ASX-listed company NRW Holdings revealed on Friday that it had won the roughly $60 million contract for the delivery the 34MW Gudai Darri (Koodaideri) solar farm, with construction and commissioning scheduled for completion in early 2022.

Rio Tinto announced early last year that it would build a large-scale solar farm at its $2.6 billion Gudai Darri iron-ore mine in Western Australia’s Pilbara region, to supply all of its daytime electricity needs and two-thirds of its annual requirements.

The miner is also building a landmark  40MW/12MWh battery energy storage system at its Tom Price operations around 60kms away, in a development that its technology provider says could help pave the way for 100 per cent renewables in Australia’s major grids.

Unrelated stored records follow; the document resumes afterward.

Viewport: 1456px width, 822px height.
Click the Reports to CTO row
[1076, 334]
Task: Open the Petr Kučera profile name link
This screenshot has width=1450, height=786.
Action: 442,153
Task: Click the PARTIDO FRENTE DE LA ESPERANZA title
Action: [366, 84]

NRW said the scope of works for the solar farm included design, procurement, construction, testing and commissioning of all equipment including a 33KV substation, to be integrated into the overall Rio Tinto Iron Ore infrastructure.

The project would also include the capability for remote control and monitoring via the Rio Tinto Iron Ore Remote Operation Centre; with the solar farm to be connected to Rio’s grid at the Gudai Darri Central Substation via a 6km overhead power-line.

NRW CEO and managing director, Jules Pemberton, said the solar project built on the company’s
standing experience of delivering projects for Rio Tinto in the Pilbara, which were increasingly incorporating renewables.

“Renewable Energy represents an increasing opportunity for the group in particular captive projects like this where the energy output is integrated to the client’s network,” Pemberton said.

As RenewEcononomy has reported, Rio Tinto flagged its interest in renewables and storage in 2019, when canvassing options for the expansion of its Australian iron ore operations.

Its biggest rival, BHP, will source 100 per cent renewable energy for its Chile copper mines, and it is still going through tender submissions for its Australian operations, which include iron ore in the Pilbara and the giant Olympic Dam project in South Australia.

Andrew “Twiggy Forrest’s Fortescue Mines has announced plans to build an extra 150MW of solar, and a big battery, as it links up all its iron ore resources in the Pilbara into a single network for the first time.

This is additional to the 60MW solar farm built by energy provider Alinta near the Chichester mine owned by Fortescue, as well as the 30MW/12MWh big battery at its Newman gas generator which has dramatically lowered costs and lifted reliability for mines including Gina Rinehart’s Roy Hill mines, which is also looking at solar and other renewable options.

Elsewhere in the world, Rio Tinto just this week signed a power purchase agreement to underwrite the construction of new solar, wind and storage projects to supply its ilmenite mine in Fort Dauphin, southern Madagascar.

That project is to be built, owned and operated by independent power producer CrossBoundary Energy (CBE). It will comprise an 8MW solar facility, the 12MW Port Ehoala Park wind farm and an up to 8.25MW lithium-ion battery energy storage system.